Por isso direi que a linha de fuga
do grupo, sua potência de singularização, é justamente que deixe de ser grupo.
Mesmo que continuem se encontrando aqueles sujeitos, têm de deixar de
constituir grupalidade imaginária, têm de se tornar encontro de multiplicidades.

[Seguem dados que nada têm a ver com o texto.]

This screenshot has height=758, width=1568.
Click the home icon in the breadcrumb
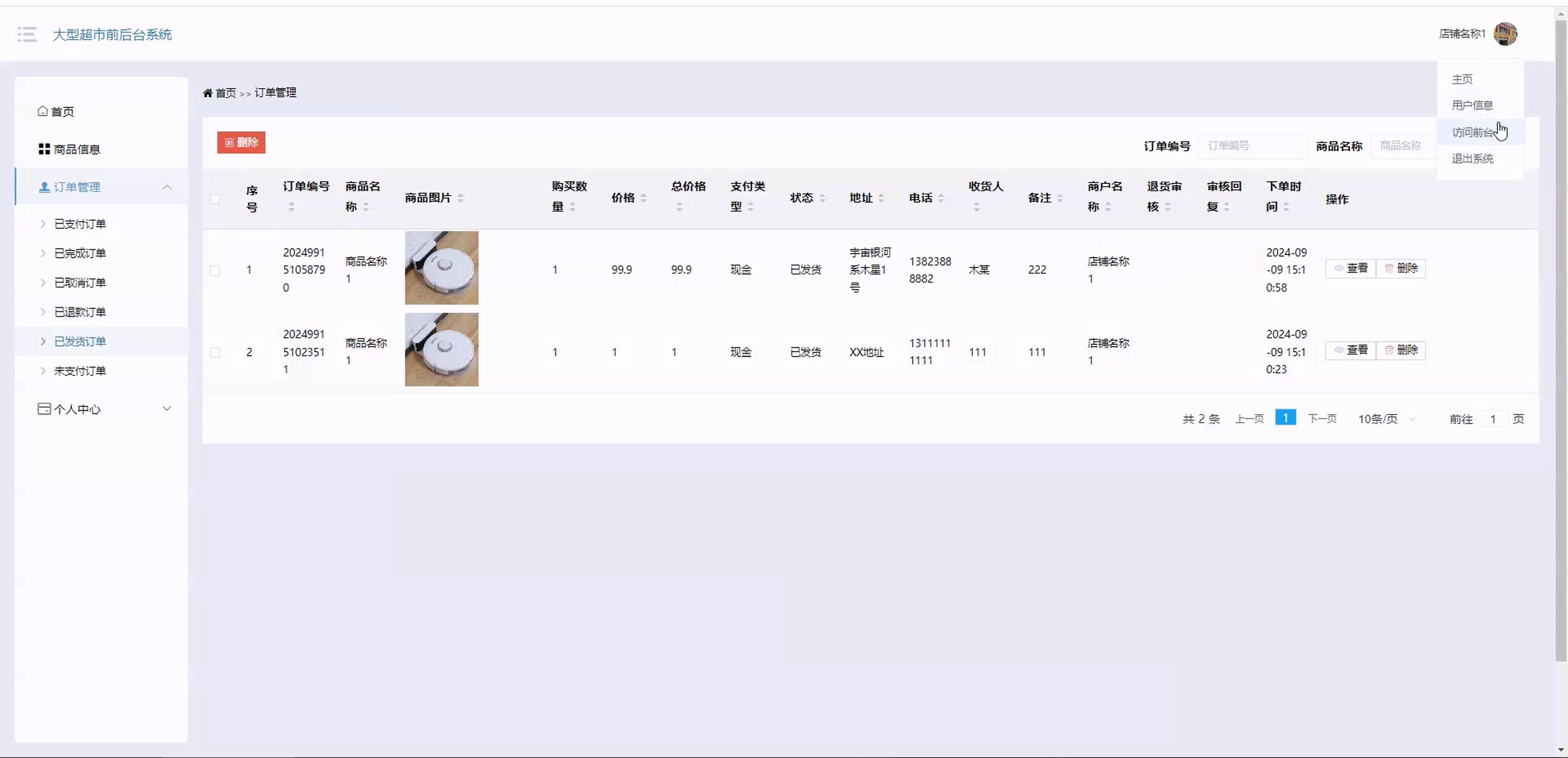point(208,93)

Grupo é dispositivo e, como tal, só pode ser dispositivo de poder. O grupo terapêutico,
a promoção de bem-estar, o conforto das identidades... o grupo tal como tem
sido pensado (enquanto grupo) – este grupo mata. Mata porque quem estabiliza é
pulsão de morte. Simbolizar um grupo é esvaziar sua grupalidade – não de sua grupalidade, é a grupalidade que
se esvazia, para se tornar casa vazia. Neste encontro de multiplicidades, grupalidade
só pode ser significante vazio (fálico, se quiserem, desde que se o entenda
bem) à serviço da diferença, jamais significante totalitário supressor da
diferença. Criemos grupos terapêuticos, mas os transformemos em “antigrupos” ou
“desgrupos”, supressores de toda imaginarização da coletividade que nos tem
impedido de movimentar honestamente o
próprio desejo e as próprias contradições.
[1]
Utopia do desejo: um projeto político e
subjetivo, https://entredois-phmendonca.blogspot.com/2018/09/utopia-do-desejo-um-projeto-politico-e.html
[2] Palestra proferida na mesa redonda Dispositivos em ação no evento Subjetividade: questões contemporâneas, na UFF, em 1995. Alguns sites que demandam cadastro disponibilizam o pdf, infelizmente não encontrei nenhum livre para disponibilizar aqui.
[3] Como disse, os pensamentos que me levaram a este texto surgiram precisamente da falta de contato com esta psicologia. Caso os leitores tenham material a sugerir nesta direção, agradeço a troca.